Suppose the simple pendulum shown below were released from an angle of θ = 74°, with L = 0.73 m and m = 0.25 kg..What angle of release would give half the speed of that for the 74° release angle at the bottom of the swing?
Suppose the simple pendulum shown below were released from an angle of θ = 74°, with L = 0.73 m and m = 0.25 kg..What angle of release would give half the speed of that for the 74° release angle at the bottom of the swing?
You must have been given a formula to calculate this problem. What formulas do you have? You can't just expect to receive an answer without you asking what you need help on and jotting down the formulas, that's being pure lazy.
For half the speed at the bottom, you would need 1/4 the initial potential energy.
The initial P.E. is proportional to
(1 - cos A)
where A is the initial angle from vertical.
1 - cos74 = 0.7244
For 1/4 of that value,
1 - cosA = 0.1811
cosA = 0.8189
A = 35.0 degrees
To find the angle of release that would give half the speed of the 74° release angle, we first need to calculate the speed of the pendulum at the bottom of the swing for the given conditions.
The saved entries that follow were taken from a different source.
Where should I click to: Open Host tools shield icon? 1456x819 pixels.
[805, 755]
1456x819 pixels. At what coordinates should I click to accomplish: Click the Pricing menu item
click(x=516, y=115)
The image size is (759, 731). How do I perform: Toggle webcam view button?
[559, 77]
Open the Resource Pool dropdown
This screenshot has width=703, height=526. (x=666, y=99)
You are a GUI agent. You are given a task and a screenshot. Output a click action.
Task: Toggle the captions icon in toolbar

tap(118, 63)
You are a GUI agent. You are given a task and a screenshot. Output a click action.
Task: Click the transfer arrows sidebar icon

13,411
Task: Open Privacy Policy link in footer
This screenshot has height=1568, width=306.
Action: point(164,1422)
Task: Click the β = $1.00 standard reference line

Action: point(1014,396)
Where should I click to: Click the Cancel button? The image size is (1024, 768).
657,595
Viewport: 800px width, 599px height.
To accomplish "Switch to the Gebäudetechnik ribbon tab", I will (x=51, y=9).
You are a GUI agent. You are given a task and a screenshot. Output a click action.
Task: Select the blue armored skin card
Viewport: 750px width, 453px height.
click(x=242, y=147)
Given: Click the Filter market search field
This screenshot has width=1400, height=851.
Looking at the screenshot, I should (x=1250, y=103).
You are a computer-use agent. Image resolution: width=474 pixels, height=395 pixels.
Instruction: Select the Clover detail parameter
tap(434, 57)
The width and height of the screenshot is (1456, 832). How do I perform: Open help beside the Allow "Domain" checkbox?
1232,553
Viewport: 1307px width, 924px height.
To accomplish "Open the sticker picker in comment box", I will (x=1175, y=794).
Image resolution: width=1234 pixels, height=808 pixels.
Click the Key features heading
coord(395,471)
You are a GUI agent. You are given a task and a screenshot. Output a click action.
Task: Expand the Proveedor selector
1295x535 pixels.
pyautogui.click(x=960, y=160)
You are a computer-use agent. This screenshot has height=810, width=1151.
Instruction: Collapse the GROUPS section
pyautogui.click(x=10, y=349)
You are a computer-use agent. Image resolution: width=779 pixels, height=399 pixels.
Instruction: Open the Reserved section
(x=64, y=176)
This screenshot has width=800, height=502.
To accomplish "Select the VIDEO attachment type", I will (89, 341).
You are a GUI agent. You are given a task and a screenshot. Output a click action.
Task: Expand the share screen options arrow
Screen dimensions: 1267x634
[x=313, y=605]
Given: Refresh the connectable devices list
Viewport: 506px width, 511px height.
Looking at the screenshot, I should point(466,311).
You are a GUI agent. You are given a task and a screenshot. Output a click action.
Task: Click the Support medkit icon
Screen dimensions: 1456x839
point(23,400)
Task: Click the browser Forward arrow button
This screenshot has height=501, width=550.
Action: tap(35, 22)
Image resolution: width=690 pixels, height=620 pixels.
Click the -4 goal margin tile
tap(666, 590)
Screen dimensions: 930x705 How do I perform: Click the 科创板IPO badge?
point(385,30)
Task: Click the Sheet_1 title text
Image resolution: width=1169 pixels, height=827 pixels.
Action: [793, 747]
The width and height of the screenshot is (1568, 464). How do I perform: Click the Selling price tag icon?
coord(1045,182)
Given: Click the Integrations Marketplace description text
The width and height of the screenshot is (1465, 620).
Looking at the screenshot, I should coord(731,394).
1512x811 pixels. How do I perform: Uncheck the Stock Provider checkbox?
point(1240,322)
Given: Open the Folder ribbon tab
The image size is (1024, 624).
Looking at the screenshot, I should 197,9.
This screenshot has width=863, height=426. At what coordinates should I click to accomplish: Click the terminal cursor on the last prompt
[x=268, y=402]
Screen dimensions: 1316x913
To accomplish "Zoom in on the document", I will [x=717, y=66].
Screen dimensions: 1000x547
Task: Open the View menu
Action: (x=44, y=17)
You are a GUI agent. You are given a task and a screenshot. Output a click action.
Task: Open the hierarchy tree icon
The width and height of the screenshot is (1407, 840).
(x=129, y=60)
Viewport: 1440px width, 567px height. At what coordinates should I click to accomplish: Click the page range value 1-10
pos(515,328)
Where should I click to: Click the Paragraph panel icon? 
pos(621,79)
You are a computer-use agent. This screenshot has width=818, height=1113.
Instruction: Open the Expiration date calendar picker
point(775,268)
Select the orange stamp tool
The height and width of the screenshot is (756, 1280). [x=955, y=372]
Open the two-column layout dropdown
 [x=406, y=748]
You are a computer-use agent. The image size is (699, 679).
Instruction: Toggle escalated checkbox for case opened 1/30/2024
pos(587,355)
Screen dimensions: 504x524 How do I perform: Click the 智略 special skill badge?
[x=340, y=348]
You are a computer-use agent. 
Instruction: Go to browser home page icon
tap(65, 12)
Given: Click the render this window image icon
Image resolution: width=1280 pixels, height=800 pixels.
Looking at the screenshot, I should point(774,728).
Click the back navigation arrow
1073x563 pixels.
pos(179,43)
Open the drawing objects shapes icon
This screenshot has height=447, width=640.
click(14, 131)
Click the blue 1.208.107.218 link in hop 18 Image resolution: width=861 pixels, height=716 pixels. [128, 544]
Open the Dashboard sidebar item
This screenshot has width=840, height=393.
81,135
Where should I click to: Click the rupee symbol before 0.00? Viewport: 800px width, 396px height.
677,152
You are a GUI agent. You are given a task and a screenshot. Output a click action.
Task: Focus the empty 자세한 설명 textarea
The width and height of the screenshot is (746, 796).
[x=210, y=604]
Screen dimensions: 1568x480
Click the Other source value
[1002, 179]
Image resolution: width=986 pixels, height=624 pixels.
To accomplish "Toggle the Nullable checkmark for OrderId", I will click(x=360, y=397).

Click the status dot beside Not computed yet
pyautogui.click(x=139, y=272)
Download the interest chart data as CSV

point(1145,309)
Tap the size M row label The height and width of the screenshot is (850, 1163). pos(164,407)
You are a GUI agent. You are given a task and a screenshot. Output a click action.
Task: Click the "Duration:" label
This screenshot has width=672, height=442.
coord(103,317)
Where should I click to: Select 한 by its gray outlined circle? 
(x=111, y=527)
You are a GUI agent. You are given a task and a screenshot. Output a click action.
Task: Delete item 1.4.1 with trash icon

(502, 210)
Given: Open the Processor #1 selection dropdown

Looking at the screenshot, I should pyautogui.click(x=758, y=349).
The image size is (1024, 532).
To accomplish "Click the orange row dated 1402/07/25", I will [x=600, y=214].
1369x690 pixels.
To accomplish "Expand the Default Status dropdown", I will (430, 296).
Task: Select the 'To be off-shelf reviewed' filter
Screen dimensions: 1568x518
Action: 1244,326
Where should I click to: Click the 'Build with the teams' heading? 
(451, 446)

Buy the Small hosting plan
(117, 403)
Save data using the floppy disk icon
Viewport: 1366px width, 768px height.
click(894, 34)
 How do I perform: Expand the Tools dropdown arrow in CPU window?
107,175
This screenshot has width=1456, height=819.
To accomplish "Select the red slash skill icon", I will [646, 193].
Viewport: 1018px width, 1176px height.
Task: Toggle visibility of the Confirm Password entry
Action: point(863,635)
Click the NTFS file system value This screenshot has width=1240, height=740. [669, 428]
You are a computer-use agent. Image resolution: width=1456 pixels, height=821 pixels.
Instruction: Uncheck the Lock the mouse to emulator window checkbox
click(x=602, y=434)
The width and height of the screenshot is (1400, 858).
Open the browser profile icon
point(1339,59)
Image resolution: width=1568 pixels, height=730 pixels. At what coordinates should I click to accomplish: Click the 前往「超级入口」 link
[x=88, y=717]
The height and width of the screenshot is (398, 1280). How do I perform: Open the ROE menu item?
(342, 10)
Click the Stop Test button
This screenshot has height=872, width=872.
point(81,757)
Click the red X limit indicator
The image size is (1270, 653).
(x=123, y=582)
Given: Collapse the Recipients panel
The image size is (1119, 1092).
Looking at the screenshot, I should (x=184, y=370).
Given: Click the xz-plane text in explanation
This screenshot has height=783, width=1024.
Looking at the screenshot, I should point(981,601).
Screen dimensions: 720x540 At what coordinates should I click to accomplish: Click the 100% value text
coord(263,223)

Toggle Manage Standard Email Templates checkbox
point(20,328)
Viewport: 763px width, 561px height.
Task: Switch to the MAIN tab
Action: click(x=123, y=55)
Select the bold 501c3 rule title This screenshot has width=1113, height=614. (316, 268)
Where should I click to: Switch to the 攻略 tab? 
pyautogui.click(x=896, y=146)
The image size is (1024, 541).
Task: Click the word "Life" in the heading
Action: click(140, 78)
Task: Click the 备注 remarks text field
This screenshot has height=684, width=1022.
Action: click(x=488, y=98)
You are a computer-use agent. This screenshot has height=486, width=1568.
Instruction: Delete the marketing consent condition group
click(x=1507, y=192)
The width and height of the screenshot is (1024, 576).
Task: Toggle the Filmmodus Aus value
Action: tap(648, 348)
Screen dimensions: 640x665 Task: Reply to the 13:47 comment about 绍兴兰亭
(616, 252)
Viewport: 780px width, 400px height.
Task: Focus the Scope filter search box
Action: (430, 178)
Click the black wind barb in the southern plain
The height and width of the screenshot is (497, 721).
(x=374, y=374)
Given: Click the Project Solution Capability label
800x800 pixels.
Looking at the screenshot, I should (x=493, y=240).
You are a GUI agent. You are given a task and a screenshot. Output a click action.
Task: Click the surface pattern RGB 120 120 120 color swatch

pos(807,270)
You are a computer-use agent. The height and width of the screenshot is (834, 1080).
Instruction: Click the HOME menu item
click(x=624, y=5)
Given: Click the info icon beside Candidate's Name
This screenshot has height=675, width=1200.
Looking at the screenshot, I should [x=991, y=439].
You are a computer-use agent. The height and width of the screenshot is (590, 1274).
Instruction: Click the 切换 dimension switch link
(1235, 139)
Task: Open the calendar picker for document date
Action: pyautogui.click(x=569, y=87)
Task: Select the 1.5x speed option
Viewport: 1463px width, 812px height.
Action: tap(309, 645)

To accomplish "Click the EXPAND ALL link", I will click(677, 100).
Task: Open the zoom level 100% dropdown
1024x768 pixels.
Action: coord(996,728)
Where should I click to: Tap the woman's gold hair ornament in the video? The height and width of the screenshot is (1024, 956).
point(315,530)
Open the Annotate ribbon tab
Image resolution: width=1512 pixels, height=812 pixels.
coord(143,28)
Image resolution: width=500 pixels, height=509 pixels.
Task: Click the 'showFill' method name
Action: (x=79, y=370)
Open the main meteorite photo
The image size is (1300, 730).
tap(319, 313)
The speed of the pendulum at the bottom of the swing can be determined using the conservation of mechanical energy. The total mechanical energy of the pendulum is the sum of its gravitational potential energy and kinetic energy.
At the highest point (when θ = 74°), all the potential energy is converted to kinetic energy, and at the bottom of the swing, all the potential energy is converted back to kinetic energy.
The gravitational potential energy (PE) of the pendulum is given by:
PE = m * g * h
where m is the mass, g is the acceleration due to gravity, and h is the height above the lowest point.
At the highest point, the height above the lowest point is h = L - L * cos(θ), where L is the length of the pendulum and θ is the angle of release.
The kinetic energy (KE) of the pendulum at the bottom of the swing is given by:
KE = (1/2) * m * v^2
where m is the mass and v is the velocity.
Since the total mechanical energy is conserved, we have:
PE(at highest point) = KE(at bottom of swing)
Using the above equations, we can find the velocity (v) of the pendulum at the bottom of the swing for the given release angle of 74°.
Now, let's calculate the speed (v') for the desired angle of release.
Since the mechanical energy is conserved, we can equate the kinetic energy at the bottom of the swing for the desired angle (KE') to half the kinetic energy at the bottom of the swing for the 74° release angle (KE/2):
KE' = (1/2) * KE
Given that m and L remain constant, we can write:
(1/2) * m * v'^2 = (1/2) * [m * v^2]
Simplifying the equation:
v'^2 = v^2
Taking the square root of both sides:
v' = v
Therefore, the speed at the bottom of the swing for the desired angle of release should be equal to the speed at the bottom of the swing for the 74° release angle.
In conclusion, the angle of release that would give half the speed of that for the 74° release angle at the bottom of the swing does not exist because the speeds would be the same.